[Start of Attachment]
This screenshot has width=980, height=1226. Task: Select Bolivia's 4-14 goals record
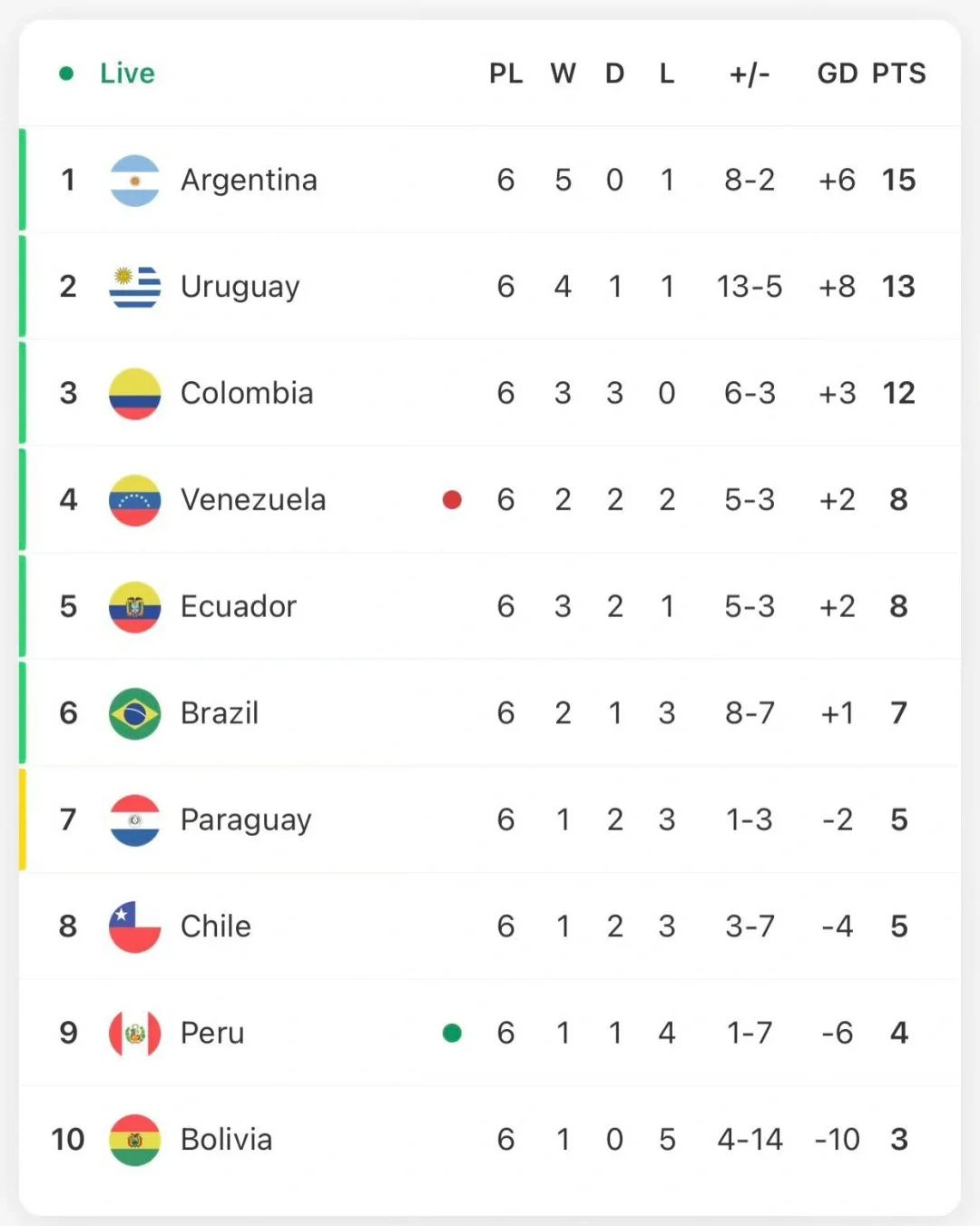click(750, 1140)
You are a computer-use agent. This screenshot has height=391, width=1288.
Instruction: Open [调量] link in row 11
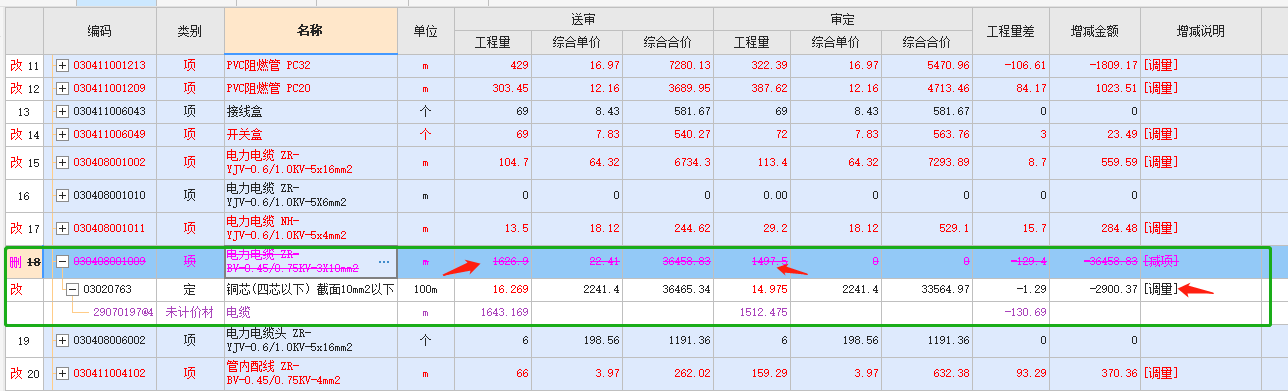click(x=1162, y=66)
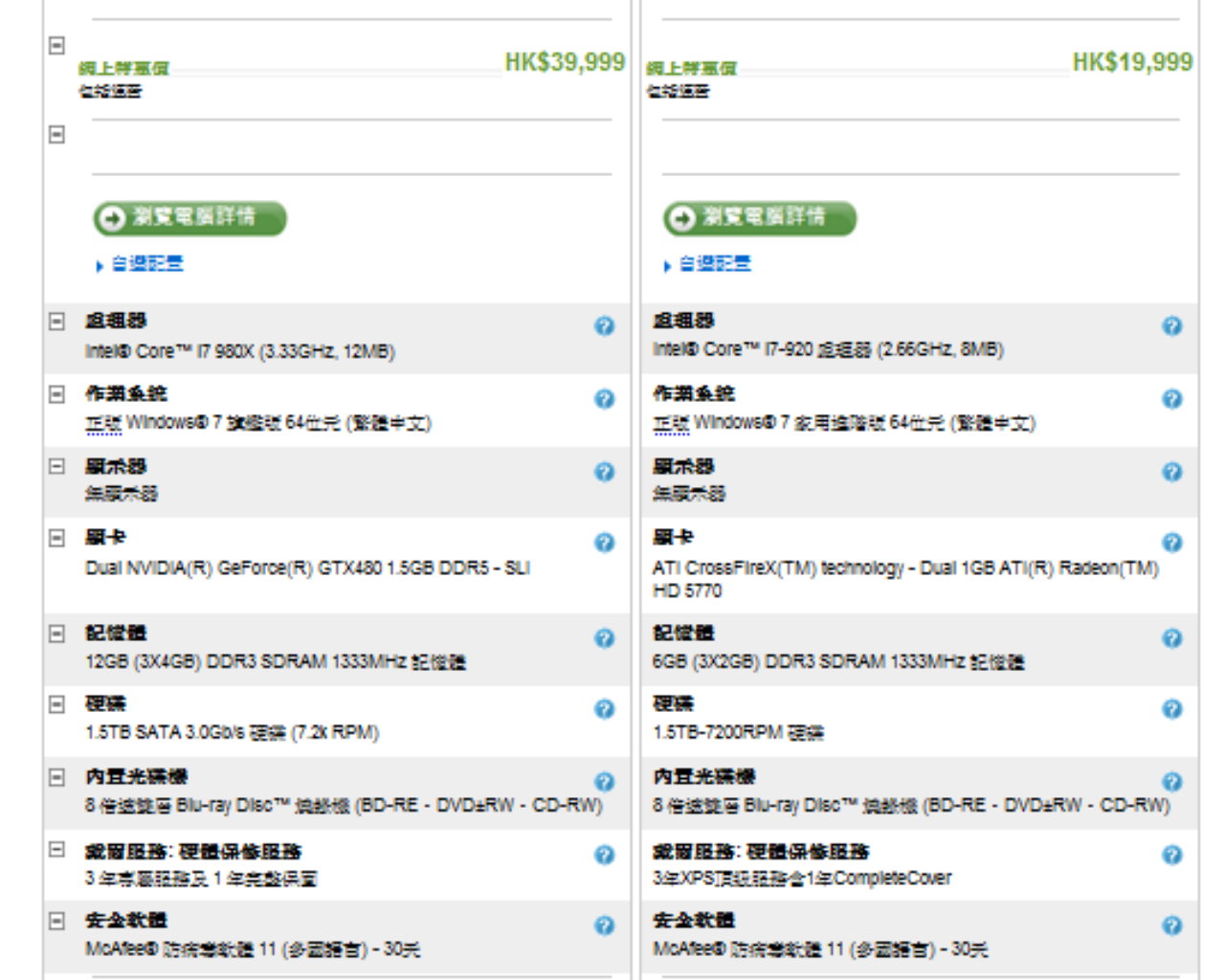This screenshot has height=980, width=1225.
Task: Collapse the 記憶體 memory row
Action: pos(57,634)
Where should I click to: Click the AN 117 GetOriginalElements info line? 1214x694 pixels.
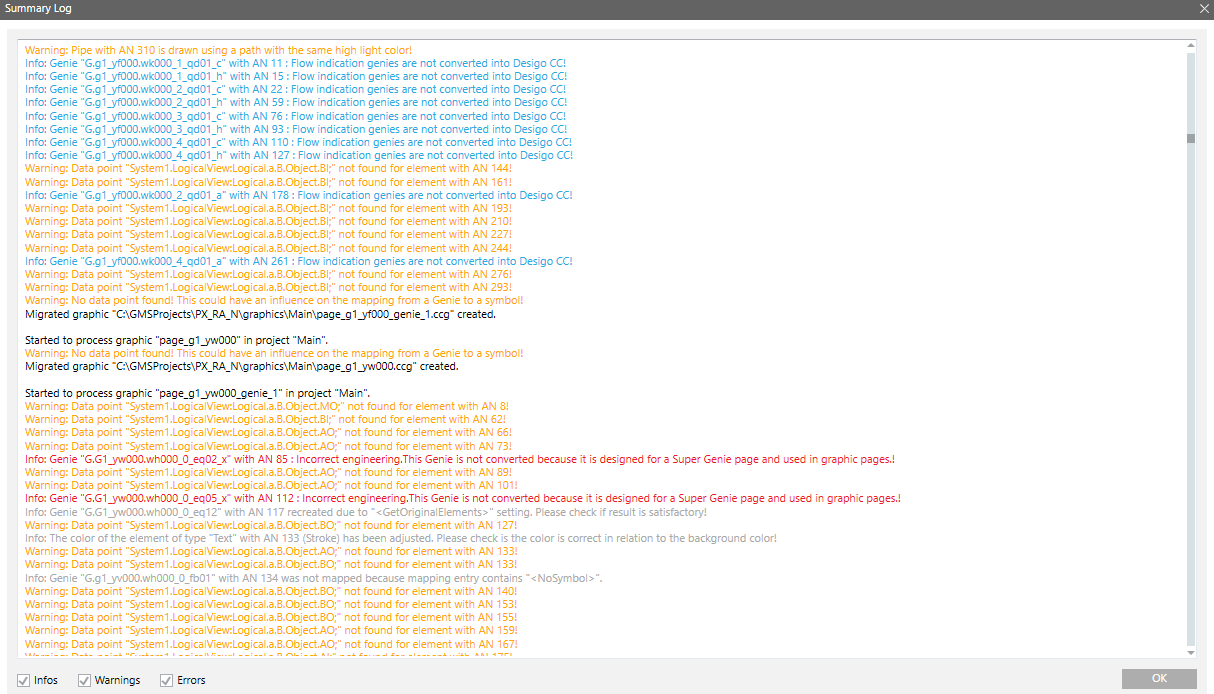365,512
[End of Attachment]
From the first line to the last, repeat the records exactly. Leave out the pictures.

## EXERCISE SOLUTION
This screenshot has width=980, height=1226. Task: Select Bolivia's 4-14 goals record
click(750, 1140)
You are a computer-use agent. This screenshot has height=391, width=1288.
Instruction: Open [调量] link in row 11
click(x=1162, y=66)
This screenshot has height=980, width=1225.
Task: Collapse the 記憶體 memory row
Action: pos(57,634)
Where should I click to: Click the AN 117 GetOriginalElements info line? 1214x694 pixels.
365,512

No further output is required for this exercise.